Just at this time a mother fox was seen watching us from just a few meters away. The two dogs got scent and off they went on a chase. We knew the dogs would catch up with us. The pirate was keen to go looking for his tucker bag and find his treasure box. And so were we, so we all headed off to help him. The tucker bag was resting by the mineral water pumps at Sutton Spring, and we stopped for some of this delicious underworld water, and the pirate shared some of his fruit leathers, dried nuts and seeds. Yummo.

We headed off again, this time we had the treasure chest in our minds. Keeping up with the older kids was quite a challenge.

We arrived at Lake Daylesford where our Norseman remembered his ship crashing into. He also remembered holding on to his treasure chest while swimming ashore, but remembered little else after that. We all got very excited that we were possibly close to recovering the chest. The pirate showed us a stick riddle. It's answer, he said, would tell us the direction to go.

The riddle revealed a fish, and the fish pointed as an arrow, and off we raced in the arrow's direction.

We knew we were getting warmer.

Two turtles and three ducks on the water all turned their heads as we approached and we knew this was a directional sign. We followed their pointer. A small bag with a key in it was soon found and we were jumping with excitement.

And then young Axel (or was it his older brother Oscar?) found it. The pirate was so happy because it meant he could perform the old magic he'd learned from shamans from all over the world.

He turned a blank book into a book of colourful drawings by just rubbing over the cover,

stuck four separate pieces of coloured cloth into his closed hand and when he pulled them out they were all stitched together.

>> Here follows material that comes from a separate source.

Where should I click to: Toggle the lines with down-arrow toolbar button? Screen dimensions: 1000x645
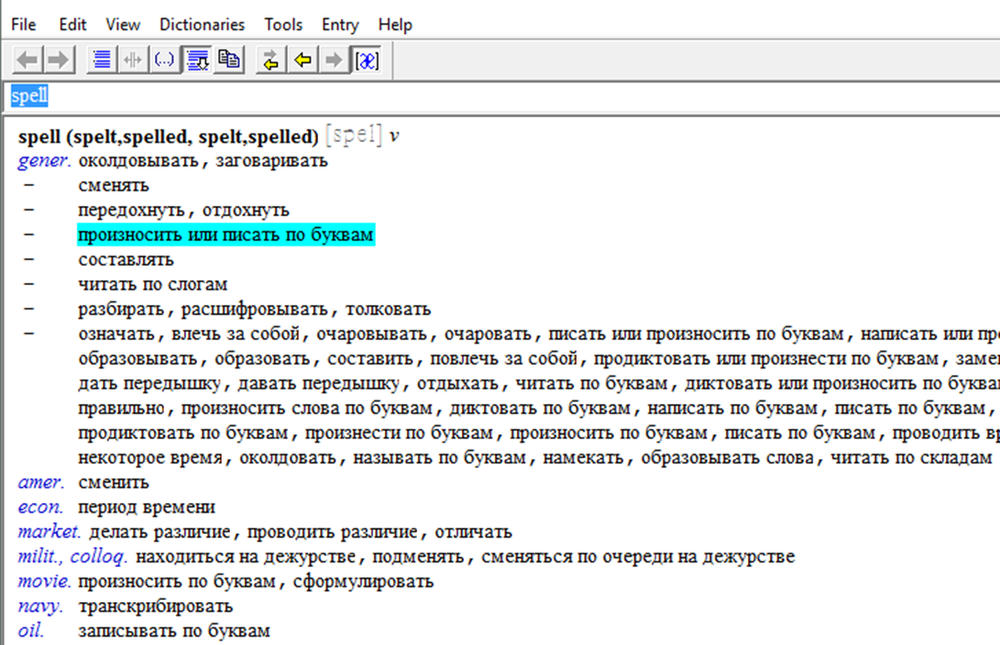tap(197, 61)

The children were dazzled. How did he do it?

He was so grateful we helped him to find his lost things, and we were so grateful for the adventure he took us on. He took a bow and thanked us for our generosity as we bestowed gifts upon him.

We then feasted on nourishing fruits and fibres of the earth. We have honoured the earth back in many ways this year, one example of this is having our snack food nude, and not in disposable plastic.

We then hung out on the jetty, playing games, not quite believing the adventure we'd just had.

Luckily Meg and Patrick took some photos to show friends and family, because otherwise they would not believe the time we'd just experienced.